How to stop collecting intel like Pokémon cards and start making better security decisions
The Noise
If you’ve been anywhere near a SOC meeting lately, you’ve probably heard the phrase “threat management” tossed around like confetti.
Everyone wants it. Few can define it. Some say it’s about intel feeds. Others think it’s detection engineering. And then there’s that one person who swears it’s “basically IR but with dashboards.”
Let’s be honest, we’ve made threat management sound like pineapple on pizza: everyone has an opinion, nobody agrees on the recipe.
The term shows up in RFPs, job ads (“Head of Threat Management”), and board decks. But when something goes wrong, and the room gets quiet… nobody quite knows who actually owns it.
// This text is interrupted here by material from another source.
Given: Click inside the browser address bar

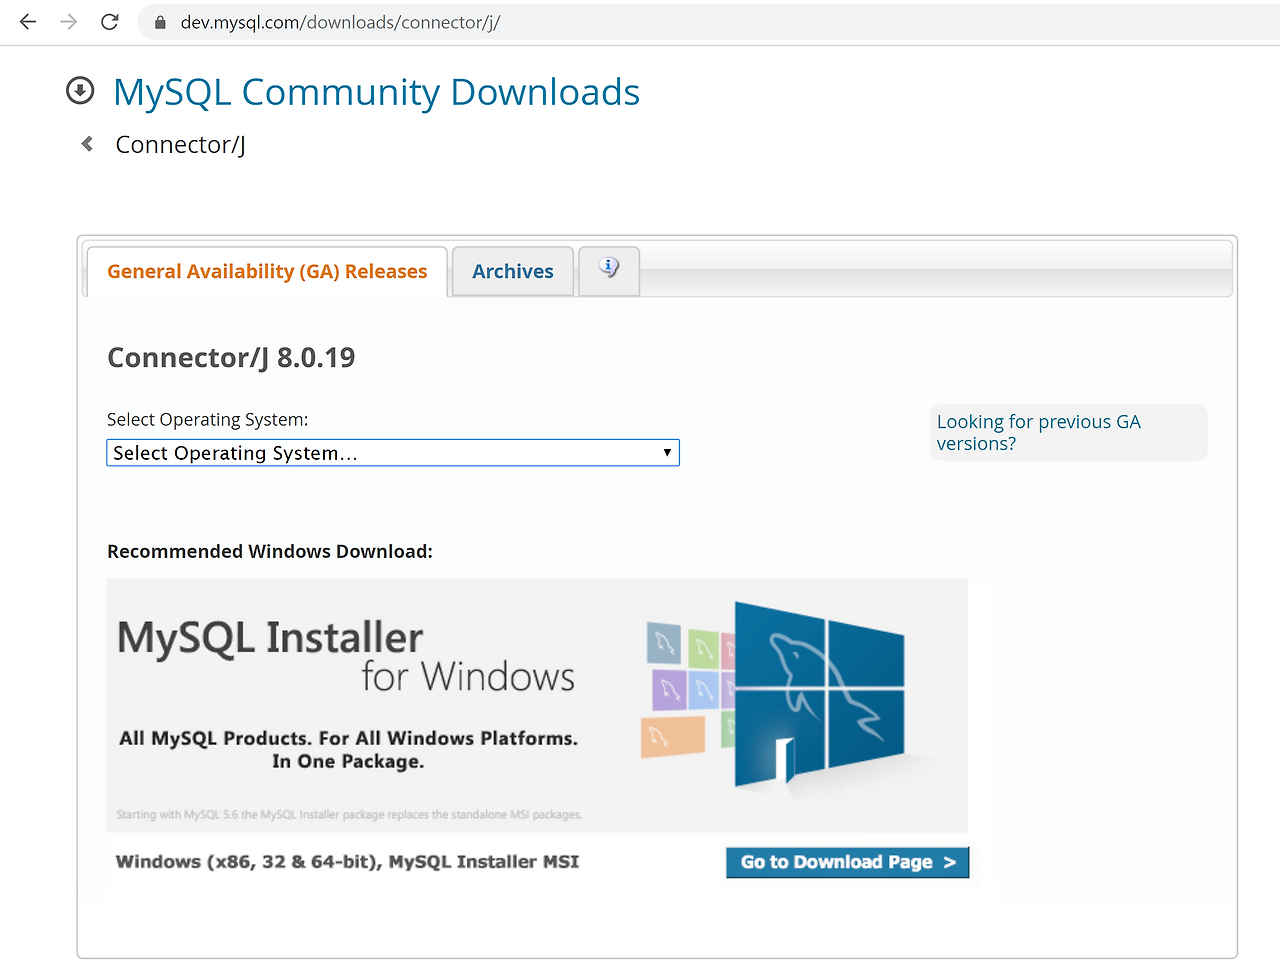Looking at the screenshot, I should point(400,21).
So, I stopped looking for definitions and started asking better questions.
The Realisation
During one particularly long incident bridge, I caught myself thinking:
“We’re reacting well. But are we really managing the threat?”
The answer, of course, was no. We were responding, not managing. There’s a difference.
Responding is firefighting. Managing is learning how not to rebuild the same house every week. That’s when I started breaking every incident, campaign, or actor report into something simpler something anyone from an L1 to a CISO could understand. And yes of course I leveraged my 5Ws.
The 5W Lens
It started as an idea and I also wrote a blog on it. Then it became my checklist. Now it’s the backbone of how I think about threats. It’s five questions every analyst should be able to answer:
1. What happened?
2. Why did it happen?
3. Why did it happen that way?
4. Who did it?
5. What did we do about it?
Simple? Yes. But simplicity is the most underrated part of threat management.
And here’s where it clicked, every mature threat management function I’ve seen, no matter the tools or the budget, succeeds when those five questions can be answered confidently.
So, let see how that looks like in practice.
The Case of the Salesforce Heist
Remember when the ShinyHunters group targeted multiple companies through Salesforce trial instances?
They didn’t use zero-days. They didn’t break encryption. They used patience, voice calls, and public sign-up portals. A perfect example of why threat management matters.
- What happened?
- Trial tenants were created using free accounts. Threat actors used APIs to quietly exfiltrate CRM data.
- No malware. No alerts. Just logic and timing.
- Why did it happen?
- Because some environments treated “trial” as “harmless.”
- APIs were over-permissioned, and monitoring wasn’t designed for temporary tenants.
- Why that way?
- Because using sanctioned cloud infrastructure (Salesforce) gives credibility perfect for staying below the radar.
- It’s social engineering at a platform level.
- Who did it?
- Attribution pointed to ShinyHunters, a known data-broker group. Their tradecraft fit automation, stealth, resale markets.
- What did we do about it?
- Rotate credentials.
- Lock trial creation behind MFA.
- And more importantly — detection engineering built a rule for “trial tenant API export spikes.”
This isn’t just response. It’s management. We didn’t just fix the hole — we mapped the behaviour.
The Real Lesson
Threat management isn’t about collecting more IOCs. It’s about turning threats into decisions. When analysts see a campaign like this, they shouldn’t just say “we blocked it.” They should be able to say:
“We understand why it worked and we’ve made sure it can’t work that way again.”
That shift from reaction to reflection is what separates alert-handlers from a mature cyber defense function.
Turning Framework into Function
The Thirdeye Threat Management Model (TTMM) grew out of that idea. I will be sharing this to the public as well, some fine tuning pending.
Think of it as a practical loop that turns 5W thinking into operational muscle:
| Stage | Purpose | Output |
|---|---|---|
| Threat Intake | Capture and triage validated detections | Threat Register |
| 5W Analysis | Structured assessment using the 5 questions | Threat Record |
| Fusion Loop | Feed insights into detection, intel, and governance | Dashboard Metrics |
| Confidence Index (TCI) | Quantify quality of response | Score and improvement trend |
It’s not another post-incident report. It’s a decision ledger your SOC’s threat memory.
Over time, you start spotting patterns. You realise 70% of your “new” incidents follow three old ones. That’s when you know you’re managing, not just surviving.
The Next Beginning
But this story doesn’t end here. Once you’ve mastered the 5Ws, a new question appears:
“How do we make sure we never have to ask them manually again?”
That’s the next chapter automating the 5W loop. Connecting detections, enrichment, and dashboards into one living map: the Threat Fusion Loop.
Because threat management isn’t a project. It’s a conversation one we need to keep having, together.
Final Line
Threats evolve every week. But if your ability to learn from them evolves faster, you’re not just managing threats — you’re managing the story.
Because cybersecurity isn’t just a practice it’s a reflection of character. Have a good day.